Personal Comfort Items Items which are furnished primarily for your personal comfort or convenience, air purifiers, air conditioners, humidifiers, exercise equipment, treadmills, spas, elevators, and supplies for comfort, hygiene or beautification. Pre-existing Conditions No payment will be made for services or supplies for the treatment of a Pre-Existing Condition during a period of twelve (12) months following your effective date, (six [6] months in the state of California). However, this limitation does not apply to a child born to or newly adopted by an enrolled subscriber or spouse. Also, if you were covered under Creditable Coverage as defined by the regulations within 63 days of becoming covered under this Plan, the time spent under the Qualifying Prior Coverage will be used to satisfy, or partially satisfy, the twelve (12) month period, (six [6] month period in the state of California). Private Duty Nursing. S.A.D. Seasonal Affective Disorder Light treatment for Seasonal Affective Disorder (S.A.D.) Sex Changes Charges for procedures or treatments, to change characteristics of the body to those of the opposite sex. This includes any medical, surgical or psychiatric treatment or study related to sex changes. Telephone and Facsimile Consultations Charges for consultations provided by telephone, or facsimile machines. Vision Care Charges for optometric services, eye exercises including orthoptics, eyeglasses, contact lenses, routine eye exams and routine eye refractions, except as specifically stated under the benefit sections of this Booklet Certificate. Certain Eye Surgeries: Any eye surgery solely for the purpose of correcting refractive defects of the eye such as nearsightedness (myopia), astigmatism and /or farsightedness (presbyopia). Lasik surgery and any other procedures designed to surgically correct refractory conditions.
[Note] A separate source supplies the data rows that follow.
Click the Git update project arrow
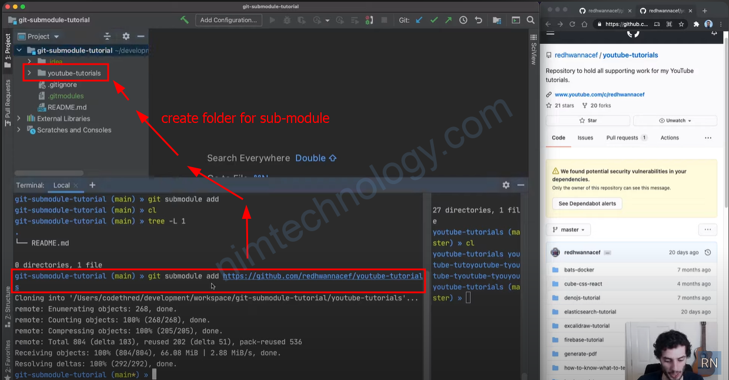 pos(419,20)
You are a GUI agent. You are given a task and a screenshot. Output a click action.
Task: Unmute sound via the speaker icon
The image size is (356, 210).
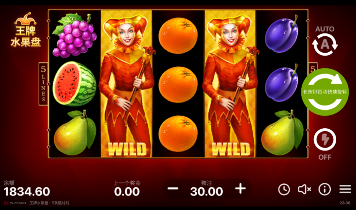[x=305, y=189]
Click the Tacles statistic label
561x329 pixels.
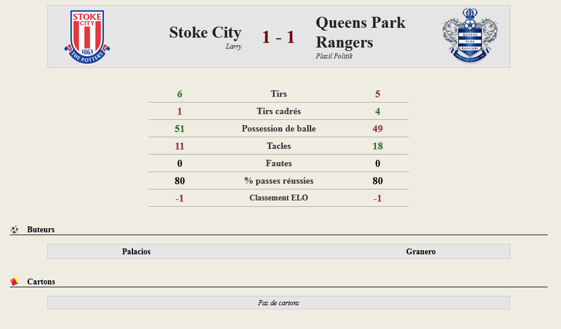[279, 146]
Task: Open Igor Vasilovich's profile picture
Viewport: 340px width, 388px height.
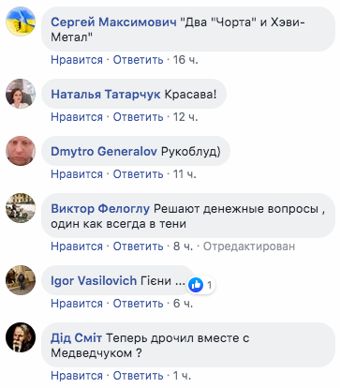Action: coord(21,280)
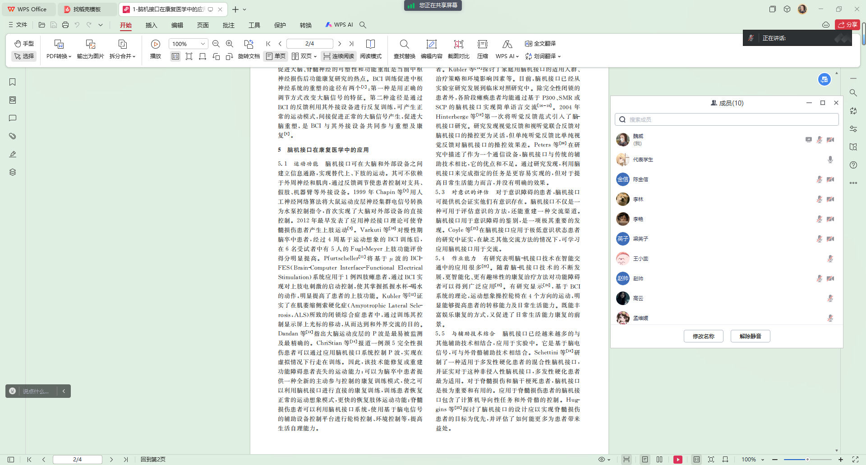This screenshot has width=866, height=465.
Task: Switch to Single Page view
Action: coord(276,56)
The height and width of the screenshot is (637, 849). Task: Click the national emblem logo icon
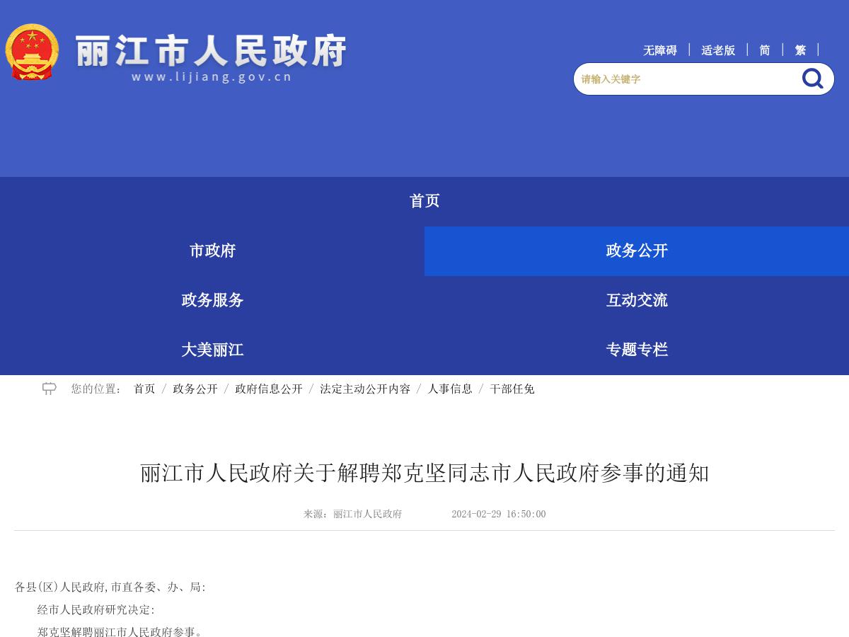[32, 51]
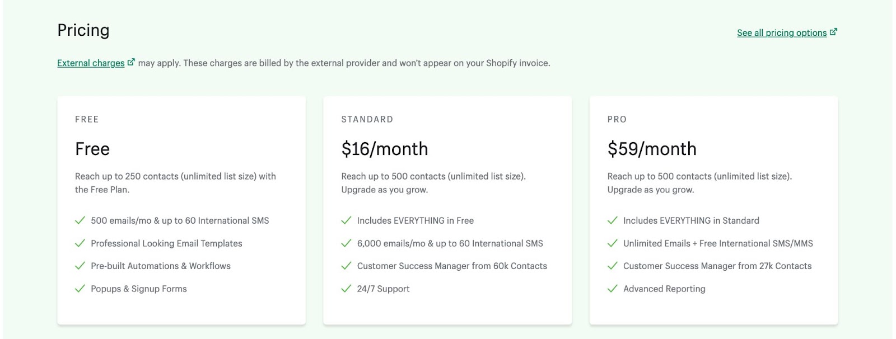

War Conditions caused by an act of war, including those caused by the inadvertent release of nuclear energy when government funds are available for treatment of illness or injury arising from such release of nuclear energy. Weight Reduction Charges for services primarily for weight reduction, treatment of obesity, or any care which involves weight reduction as a main method of treatment except medically Necessary treatment of morbid obesity with Aetna's prior authorization.
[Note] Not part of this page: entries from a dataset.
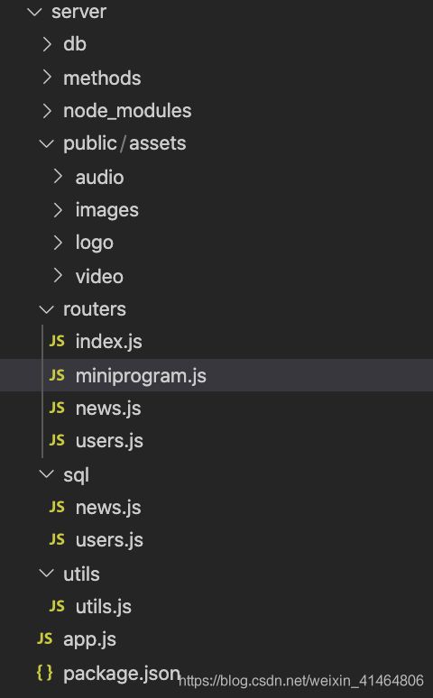Image resolution: width=433 pixels, height=698 pixels.
Task: Click the JS icon next to app.js
Action: click(44, 638)
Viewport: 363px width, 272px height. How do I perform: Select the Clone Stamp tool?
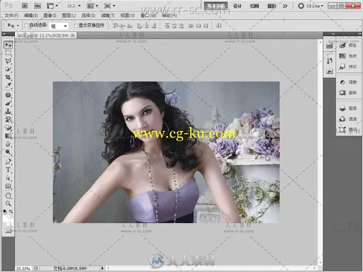pyautogui.click(x=9, y=111)
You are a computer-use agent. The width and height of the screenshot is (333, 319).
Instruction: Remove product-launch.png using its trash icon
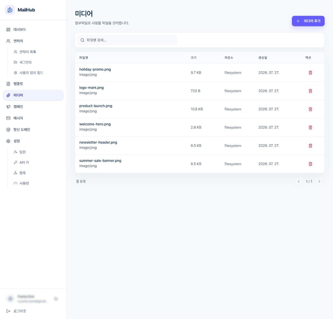point(310,109)
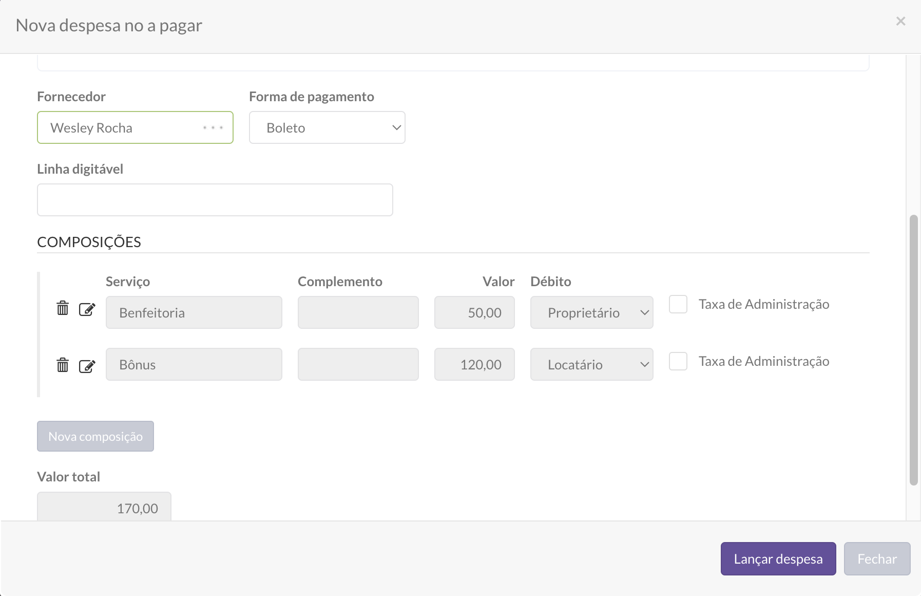
Task: Click the Lançar despesa button
Action: 778,558
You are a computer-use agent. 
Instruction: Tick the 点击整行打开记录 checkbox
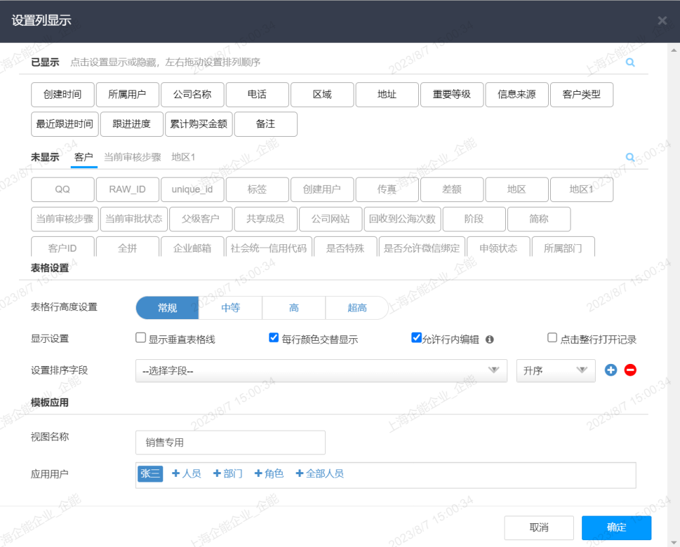tap(552, 337)
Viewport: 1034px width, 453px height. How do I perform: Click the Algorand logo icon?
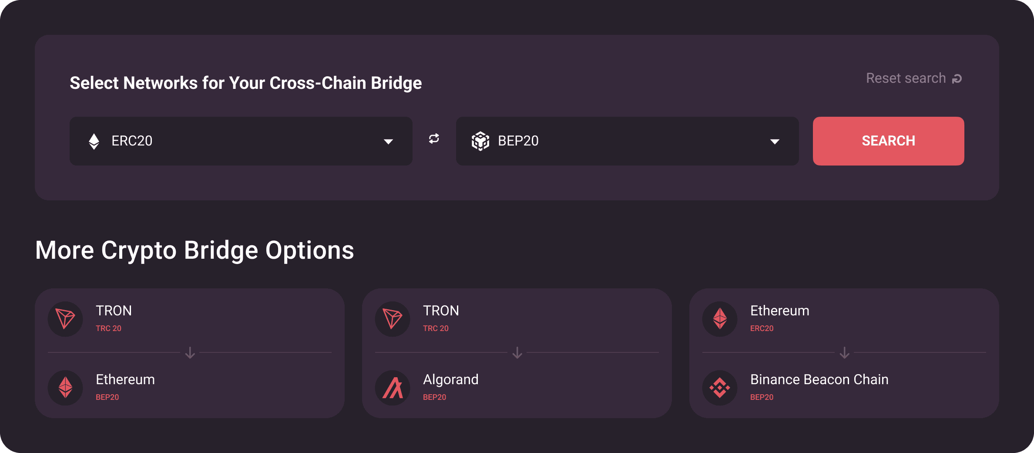393,388
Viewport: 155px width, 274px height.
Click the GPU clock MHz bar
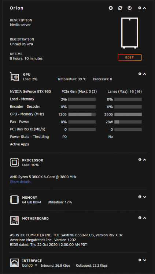[82, 114]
Worker s Compensation Any condition for which benefits are recovered or can be recovered, either by any workers compensation law, employer s liability law or work related disease law. Not Covered Charges for Covered Medical Expenses incurred before the Member's Effective Date or during an inpatient stay that began before the Member's Effective Date. Charges for Covered Medical Expenses incurred after the Member's coverage ends. Charges in excess of any Negotiated Charge for a service or supply. Charges for services exceeding the amount of benefits available for a particular service. Charges for services provided when a premium is past due, and the payment has not been received. Charges for services received by an individual who is not eligible for benefits.